Contexto de la presentación de Bad Bunny
Bad Bunny (Benito Antonio Martínez Ocasio) hizo historia al convertirse en el primer artista latino con repertorio mayoritariamente en español en encabezar el show de medio tiempo del Super Bowl, uno de los espectáculos musicales más vistos a nivel global.

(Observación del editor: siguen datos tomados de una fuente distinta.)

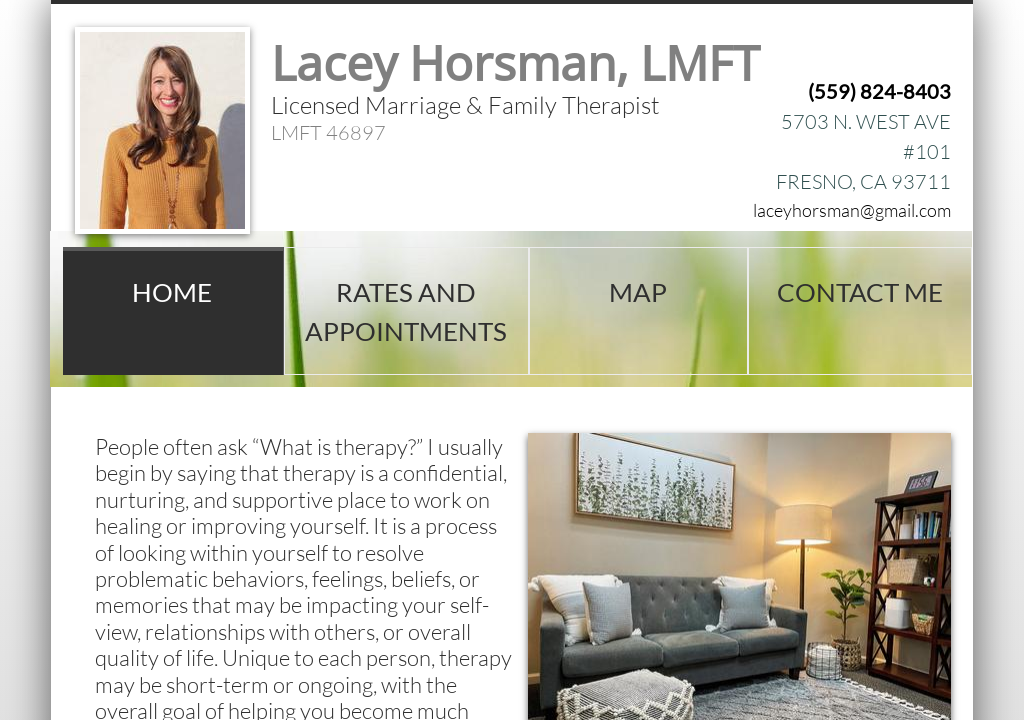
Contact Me (860, 292)
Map (638, 292)
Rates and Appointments (406, 311)
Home (172, 292)
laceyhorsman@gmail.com (852, 210)
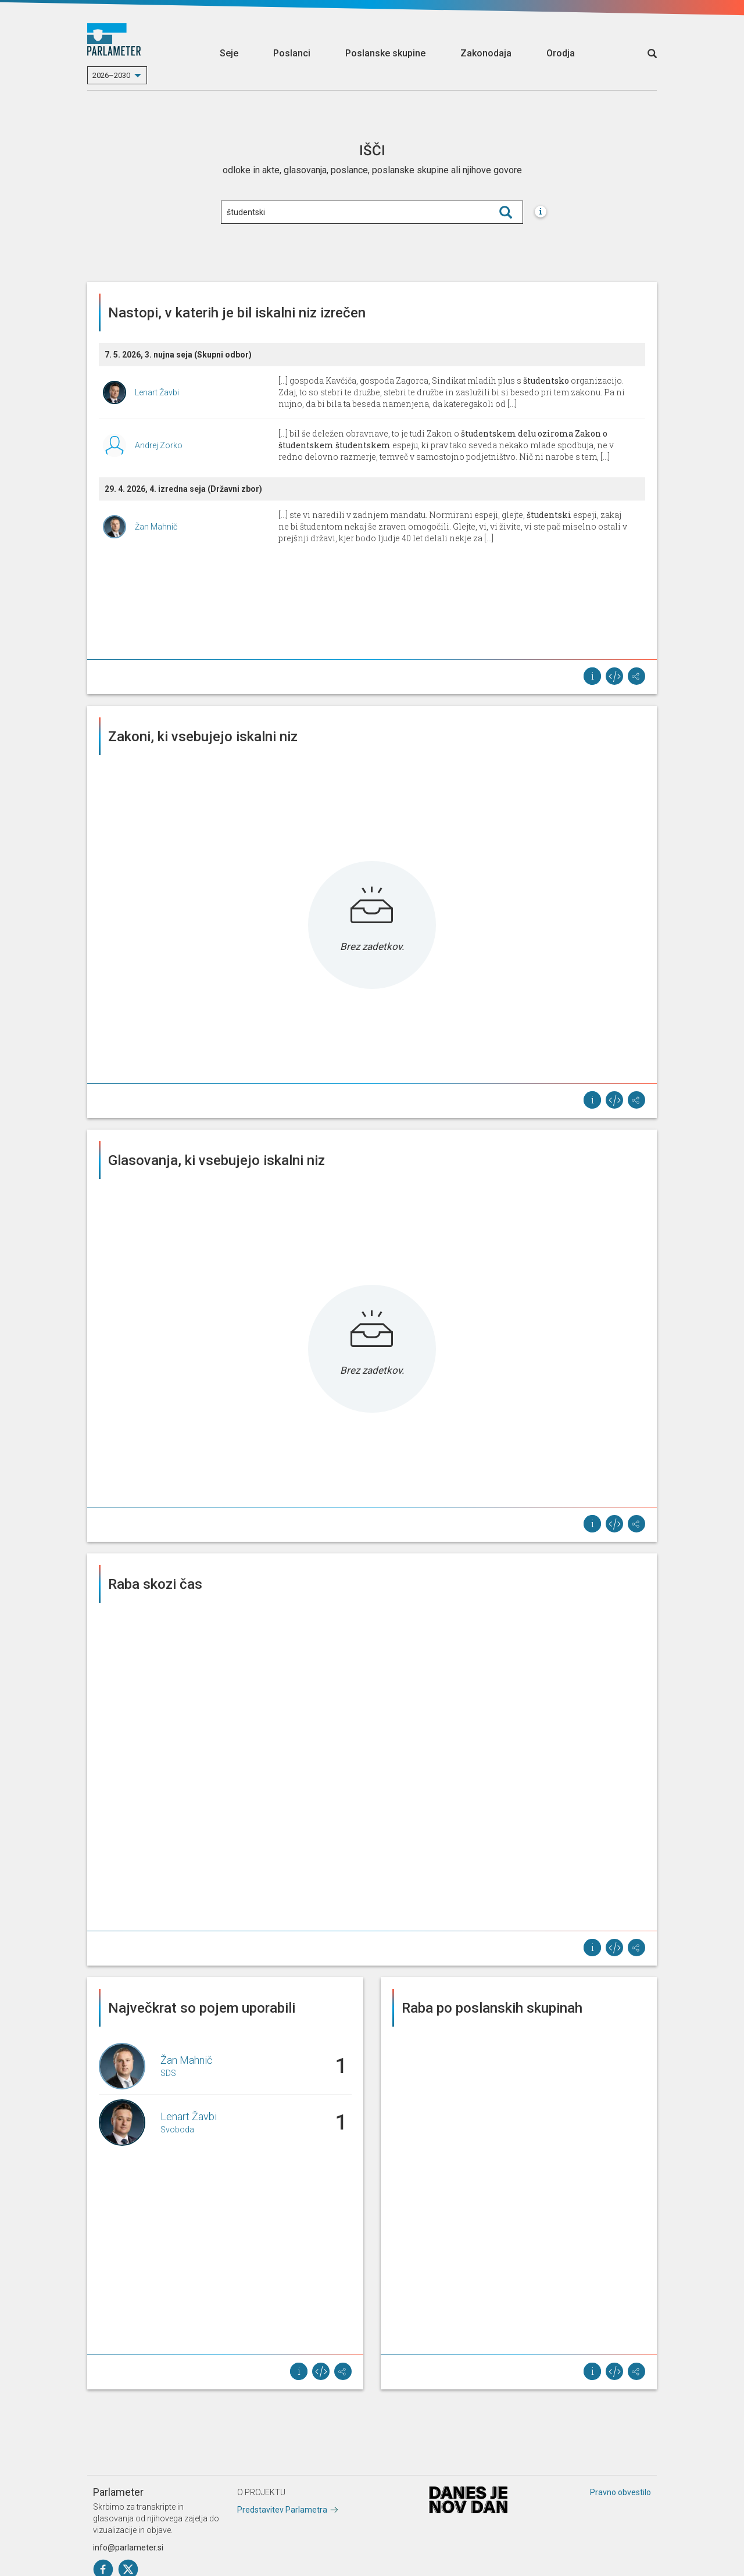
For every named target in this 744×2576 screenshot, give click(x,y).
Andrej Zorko (159, 445)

Su actuación combinó ritmos latinos, reggaetón y elementos culturales puertorriqueños, con invitados especiales y una puesta en escena ambiciosa cargada de simbolismo.
El show también incluyó un mensaje de unidad continental, donde Bad Bunny mencionó varios países y subrayó que el arte y la música pueden trascender barreras lingüísticas y culturales.
División de opiniones
La crítica de Trump se produce en un contexto cultural más amplio: mientras muchos celebran la presencia latina en uno de los escenarios más grandes del entretenimiento mundial, otros sectores comparten la postura del presidente y cuestionan el hecho de que el espectáculo no haya sido mayoritariamente en inglés.
En contraste, defensores del show destacan que el mensaje de inclusión y representación que Bad Bunny llevó al Super Bowl refleja la diversidad de la audiencia global y la creciente influencia de la música latina en la cultura popular contemporánea.
En pocas palabras: Trump atacó duramente el espectáculo de Bad Bunny, tildándolo de incomprensible, poco inspirador y carente de valores tradicionales estadounidenses. Mientras tanto, el artista marcó un momento histórico con una presentación celebrada por millones en todo el mundo.